All of the data must be printed exactly; please include every line.

Collected data

═══

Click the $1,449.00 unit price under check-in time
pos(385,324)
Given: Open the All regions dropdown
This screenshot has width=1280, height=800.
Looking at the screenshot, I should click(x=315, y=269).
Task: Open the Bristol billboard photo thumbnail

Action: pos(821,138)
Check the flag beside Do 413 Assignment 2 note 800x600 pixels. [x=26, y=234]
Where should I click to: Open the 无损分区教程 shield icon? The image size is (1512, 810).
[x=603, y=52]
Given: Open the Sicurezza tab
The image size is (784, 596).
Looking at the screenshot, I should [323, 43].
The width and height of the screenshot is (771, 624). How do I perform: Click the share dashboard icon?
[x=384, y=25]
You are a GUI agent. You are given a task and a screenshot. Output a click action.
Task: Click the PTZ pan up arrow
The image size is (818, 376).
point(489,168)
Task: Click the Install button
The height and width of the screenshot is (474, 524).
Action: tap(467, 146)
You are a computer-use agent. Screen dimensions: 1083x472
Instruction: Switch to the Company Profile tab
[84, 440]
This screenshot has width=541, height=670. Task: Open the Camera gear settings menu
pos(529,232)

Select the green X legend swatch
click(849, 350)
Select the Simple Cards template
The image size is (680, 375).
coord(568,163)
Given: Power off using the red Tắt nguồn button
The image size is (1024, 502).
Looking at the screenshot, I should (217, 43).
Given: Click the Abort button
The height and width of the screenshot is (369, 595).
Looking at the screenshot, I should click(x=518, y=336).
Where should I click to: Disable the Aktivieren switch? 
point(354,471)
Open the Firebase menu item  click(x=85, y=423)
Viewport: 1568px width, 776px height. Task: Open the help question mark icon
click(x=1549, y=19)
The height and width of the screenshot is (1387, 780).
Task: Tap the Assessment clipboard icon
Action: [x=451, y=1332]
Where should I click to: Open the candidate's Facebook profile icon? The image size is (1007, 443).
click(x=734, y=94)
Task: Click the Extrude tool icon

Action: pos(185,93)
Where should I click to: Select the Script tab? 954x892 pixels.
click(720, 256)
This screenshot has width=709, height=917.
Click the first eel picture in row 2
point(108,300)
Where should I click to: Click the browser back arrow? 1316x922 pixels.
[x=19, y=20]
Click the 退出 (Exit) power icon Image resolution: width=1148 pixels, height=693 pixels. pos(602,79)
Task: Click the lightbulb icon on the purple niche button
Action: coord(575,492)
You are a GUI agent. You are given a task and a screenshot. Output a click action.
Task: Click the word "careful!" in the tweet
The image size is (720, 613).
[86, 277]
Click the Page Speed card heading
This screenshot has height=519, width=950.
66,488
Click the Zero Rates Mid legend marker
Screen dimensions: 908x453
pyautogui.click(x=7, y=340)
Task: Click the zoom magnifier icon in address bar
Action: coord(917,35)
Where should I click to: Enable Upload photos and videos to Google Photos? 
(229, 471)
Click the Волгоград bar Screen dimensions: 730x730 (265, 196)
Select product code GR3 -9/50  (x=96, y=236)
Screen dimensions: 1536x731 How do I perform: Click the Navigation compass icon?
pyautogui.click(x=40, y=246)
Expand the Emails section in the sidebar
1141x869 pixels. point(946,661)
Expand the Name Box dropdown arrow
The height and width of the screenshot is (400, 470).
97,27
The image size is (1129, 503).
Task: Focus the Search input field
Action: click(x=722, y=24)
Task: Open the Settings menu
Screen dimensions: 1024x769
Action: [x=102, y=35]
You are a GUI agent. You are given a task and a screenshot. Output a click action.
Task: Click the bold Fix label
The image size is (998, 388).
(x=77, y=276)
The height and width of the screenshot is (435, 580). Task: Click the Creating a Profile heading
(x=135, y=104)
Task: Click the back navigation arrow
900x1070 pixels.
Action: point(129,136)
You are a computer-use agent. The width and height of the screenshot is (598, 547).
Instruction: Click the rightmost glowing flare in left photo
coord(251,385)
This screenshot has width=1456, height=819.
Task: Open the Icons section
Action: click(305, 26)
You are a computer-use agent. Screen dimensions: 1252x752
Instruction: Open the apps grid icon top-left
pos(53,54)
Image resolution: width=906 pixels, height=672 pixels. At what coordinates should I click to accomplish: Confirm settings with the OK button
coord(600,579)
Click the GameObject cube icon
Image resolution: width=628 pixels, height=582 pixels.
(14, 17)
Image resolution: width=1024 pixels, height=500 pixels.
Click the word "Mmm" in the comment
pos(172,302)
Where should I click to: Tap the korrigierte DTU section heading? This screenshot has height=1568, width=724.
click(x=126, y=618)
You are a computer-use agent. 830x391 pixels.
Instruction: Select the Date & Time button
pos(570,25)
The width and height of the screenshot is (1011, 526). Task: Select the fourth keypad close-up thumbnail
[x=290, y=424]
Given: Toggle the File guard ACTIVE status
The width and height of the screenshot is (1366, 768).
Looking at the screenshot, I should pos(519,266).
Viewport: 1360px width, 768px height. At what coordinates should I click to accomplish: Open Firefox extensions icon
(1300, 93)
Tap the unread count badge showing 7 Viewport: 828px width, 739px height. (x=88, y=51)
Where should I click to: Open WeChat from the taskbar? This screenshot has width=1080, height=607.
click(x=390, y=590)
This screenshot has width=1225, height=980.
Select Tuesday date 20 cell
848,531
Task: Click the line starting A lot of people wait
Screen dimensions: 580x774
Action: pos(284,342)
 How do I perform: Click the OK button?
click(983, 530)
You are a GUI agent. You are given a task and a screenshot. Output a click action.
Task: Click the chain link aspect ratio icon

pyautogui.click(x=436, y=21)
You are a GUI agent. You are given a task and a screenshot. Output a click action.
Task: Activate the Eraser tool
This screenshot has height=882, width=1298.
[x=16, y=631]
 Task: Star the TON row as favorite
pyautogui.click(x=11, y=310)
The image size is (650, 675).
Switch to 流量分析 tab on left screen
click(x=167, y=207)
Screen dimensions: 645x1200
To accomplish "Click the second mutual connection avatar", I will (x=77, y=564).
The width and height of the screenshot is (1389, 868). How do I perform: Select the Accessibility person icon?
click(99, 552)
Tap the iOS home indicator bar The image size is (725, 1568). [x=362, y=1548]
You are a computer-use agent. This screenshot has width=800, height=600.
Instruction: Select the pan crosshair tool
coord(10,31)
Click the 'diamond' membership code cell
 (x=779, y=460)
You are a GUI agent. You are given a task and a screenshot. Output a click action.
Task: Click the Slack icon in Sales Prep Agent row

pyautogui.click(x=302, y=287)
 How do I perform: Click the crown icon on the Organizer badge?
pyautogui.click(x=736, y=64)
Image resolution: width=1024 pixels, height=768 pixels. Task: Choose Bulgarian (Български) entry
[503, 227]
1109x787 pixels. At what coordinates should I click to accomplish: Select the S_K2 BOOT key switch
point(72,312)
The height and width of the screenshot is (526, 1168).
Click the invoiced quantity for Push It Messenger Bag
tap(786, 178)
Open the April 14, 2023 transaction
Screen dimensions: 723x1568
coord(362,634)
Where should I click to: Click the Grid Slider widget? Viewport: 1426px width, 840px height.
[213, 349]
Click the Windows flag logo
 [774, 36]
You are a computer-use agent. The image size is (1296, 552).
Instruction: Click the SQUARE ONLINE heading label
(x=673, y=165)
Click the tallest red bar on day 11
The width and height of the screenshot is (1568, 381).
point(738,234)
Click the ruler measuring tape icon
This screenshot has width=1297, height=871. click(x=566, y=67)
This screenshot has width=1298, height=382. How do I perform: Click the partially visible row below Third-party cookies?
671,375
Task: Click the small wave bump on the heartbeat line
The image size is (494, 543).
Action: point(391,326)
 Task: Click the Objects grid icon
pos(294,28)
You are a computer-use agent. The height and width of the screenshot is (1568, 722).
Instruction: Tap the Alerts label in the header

═══

● OUTPUT FOR THIS TASK:
Click the $1,449.00 unit price under check-in time
pos(385,324)
Given: Open the All regions dropdown
This screenshot has width=1280, height=800.
Looking at the screenshot, I should click(x=315, y=269).
Task: Open the Bristol billboard photo thumbnail

Action: pos(821,138)
Check the flag beside Do 413 Assignment 2 note 800x600 pixels. [x=26, y=234]
Where should I click to: Open the 无损分区教程 shield icon? The image size is (1512, 810).
[x=603, y=52]
Given: Open the Sicurezza tab
The image size is (784, 596).
Looking at the screenshot, I should [323, 43].
The width and height of the screenshot is (771, 624). How do I perform: Click the share dashboard icon?
[x=384, y=25]
You are a GUI agent. You are given a task and a screenshot. Output a click action.
Task: Click the PTZ pan up arrow
The image size is (818, 376).
point(489,168)
Task: Click the Install button
The height and width of the screenshot is (474, 524).
Action: tap(467, 146)
You are a computer-use agent. Screen dimensions: 1083x472
Instruction: Switch to the Company Profile tab
[84, 440]
This screenshot has width=541, height=670. Task: Open the Camera gear settings menu
pos(529,232)

Select the green X legend swatch
click(849, 350)
Select the Simple Cards template
The image size is (680, 375).
coord(568,163)
Given: Power off using the red Tắt nguồn button
The image size is (1024, 502).
Looking at the screenshot, I should (217, 43).
Given: Click the Abort button
The height and width of the screenshot is (369, 595).
Looking at the screenshot, I should click(x=518, y=336).
Where should I click to: Disable the Aktivieren switch? 
point(354,471)
Open the Firebase menu item  click(x=85, y=423)
Viewport: 1568px width, 776px height. Task: Open the help question mark icon
click(x=1549, y=19)
The height and width of the screenshot is (1387, 780).
Task: Tap the Assessment clipboard icon
Action: [x=451, y=1332]
Where should I click to: Open the candidate's Facebook profile icon? The image size is (1007, 443).
click(x=734, y=94)
Task: Click the Extrude tool icon

Action: pos(185,93)
Where should I click to: Select the Script tab? 954x892 pixels.
click(720, 256)
This screenshot has width=709, height=917.
Click the first eel picture in row 2
point(108,300)
Where should I click to: Click the browser back arrow? 1316x922 pixels.
[x=19, y=20]
Click the 退出 (Exit) power icon Image resolution: width=1148 pixels, height=693 pixels. pos(602,79)
Task: Click the lightbulb icon on the purple niche button
Action: coord(575,492)
You are a GUI agent. You are given a task and a screenshot. Output a click action.
Task: Click the word "careful!" in the tweet
The image size is (720, 613).
[86, 277]
Click the Page Speed card heading
This screenshot has height=519, width=950.
66,488
Click the Zero Rates Mid legend marker
Screen dimensions: 908x453
pyautogui.click(x=7, y=340)
Task: Click the zoom magnifier icon in address bar
Action: coord(917,35)
Where should I click to: Enable Upload photos and videos to Google Photos? 
(229, 471)
Click the Волгоград bar Screen dimensions: 730x730 (265, 196)
Select product code GR3 -9/50  (x=96, y=236)
Screen dimensions: 1536x731 How do I perform: Click the Navigation compass icon?
pyautogui.click(x=40, y=246)
Expand the Emails section in the sidebar
1141x869 pixels. point(946,661)
Expand the Name Box dropdown arrow
The height and width of the screenshot is (400, 470).
97,27
The image size is (1129, 503).
Task: Focus the Search input field
Action: click(x=722, y=24)
Task: Open the Settings menu
Screen dimensions: 1024x769
Action: [x=102, y=35]
You are a GUI agent. You are given a task and a screenshot. Output a click action.
Task: Click the bold Fix label
The image size is (998, 388).
(x=77, y=276)
The height and width of the screenshot is (435, 580). Task: Click the Creating a Profile heading
(x=135, y=104)
Task: Click the back navigation arrow
900x1070 pixels.
Action: point(129,136)
You are a computer-use agent. The width and height of the screenshot is (598, 547).
Instruction: Click the rightmost glowing flare in left photo
coord(251,385)
This screenshot has width=1456, height=819.
Task: Open the Icons section
Action: click(305, 26)
You are a computer-use agent. Screen dimensions: 1252x752
Instruction: Open the apps grid icon top-left
pos(53,54)
Image resolution: width=906 pixels, height=672 pixels. At what coordinates should I click to accomplish: Confirm settings with the OK button
coord(600,579)
Click the GameObject cube icon
Image resolution: width=628 pixels, height=582 pixels.
(14, 17)
Image resolution: width=1024 pixels, height=500 pixels.
Click the word "Mmm" in the comment
pos(172,302)
Where should I click to: Tap the korrigierte DTU section heading? This screenshot has height=1568, width=724.
click(x=126, y=618)
You are a computer-use agent. 830x391 pixels.
Instruction: Select the Date & Time button
pos(570,25)
The width and height of the screenshot is (1011, 526). Task: Select the fourth keypad close-up thumbnail
[x=290, y=424]
Given: Toggle the File guard ACTIVE status
The width and height of the screenshot is (1366, 768).
Looking at the screenshot, I should pos(519,266).
Viewport: 1360px width, 768px height. At what coordinates should I click to accomplish: Open Firefox extensions icon
(1300, 93)
Tap the unread count badge showing 7 Viewport: 828px width, 739px height. (x=88, y=51)
Where should I click to: Open WeChat from the taskbar? This screenshot has width=1080, height=607.
click(x=390, y=590)
This screenshot has width=1225, height=980.
Select Tuesday date 20 cell
848,531
Task: Click the line starting A lot of people wait
Screen dimensions: 580x774
Action: pos(284,342)
 How do I perform: Click the OK button?
click(983, 530)
You are a GUI agent. You are given a task and a screenshot. Output a click action.
Task: Click the chain link aspect ratio icon

pyautogui.click(x=436, y=21)
You are a GUI agent. You are given a task and a screenshot. Output a click action.
Task: Activate the Eraser tool
This screenshot has height=882, width=1298.
[x=16, y=631]
 Task: Star the TON row as favorite
pyautogui.click(x=11, y=310)
The image size is (650, 675).
Switch to 流量分析 tab on left screen
click(x=167, y=207)
Screen dimensions: 645x1200
To accomplish "Click the second mutual connection avatar", I will (x=77, y=564).
The width and height of the screenshot is (1389, 868). How do I perform: Select the Accessibility person icon?
click(99, 552)
Tap the iOS home indicator bar The image size is (725, 1568). [x=362, y=1548]
You are a computer-use agent. This screenshot has width=800, height=600.
Instruction: Select the pan crosshair tool
coord(10,31)
Click the 'diamond' membership code cell
 (x=779, y=460)
You are a GUI agent. You are given a task and a screenshot. Output a click action.
Task: Click the Slack icon in Sales Prep Agent row

pyautogui.click(x=302, y=287)
 How do I perform: Click the crown icon on the Organizer badge?
pyautogui.click(x=736, y=64)
Image resolution: width=1024 pixels, height=768 pixels. Task: Choose Bulgarian (Български) entry
[503, 227]
1109x787 pixels. At what coordinates should I click to accomplish: Select the S_K2 BOOT key switch
point(72,312)
The height and width of the screenshot is (526, 1168).
Click the invoiced quantity for Push It Messenger Bag
tap(786, 178)
Open the April 14, 2023 transaction
Screen dimensions: 723x1568
coord(362,634)
Where should I click to: Click the Grid Slider widget? Viewport: 1426px width, 840px height.
[213, 349]
Click the Windows flag logo
 [774, 36]
You are a computer-use agent. The image size is (1296, 552).
Instruction: Click the SQUARE ONLINE heading label
(x=673, y=165)
Click the tallest red bar on day 11
The width and height of the screenshot is (1568, 381).
point(738,234)
Click the ruler measuring tape icon
This screenshot has width=1297, height=871. click(x=566, y=67)
This screenshot has width=1298, height=382. How do I perform: Click the partially visible row below Third-party cookies?
671,375
Task: Click the small wave bump on the heartbeat line
The image size is (494, 543).
Action: point(391,326)
 Task: Click the Objects grid icon
pos(294,28)
You are a computer-use agent. The height and width of the screenshot is (1568, 722).
Instruction: Tap the Alerts label in the header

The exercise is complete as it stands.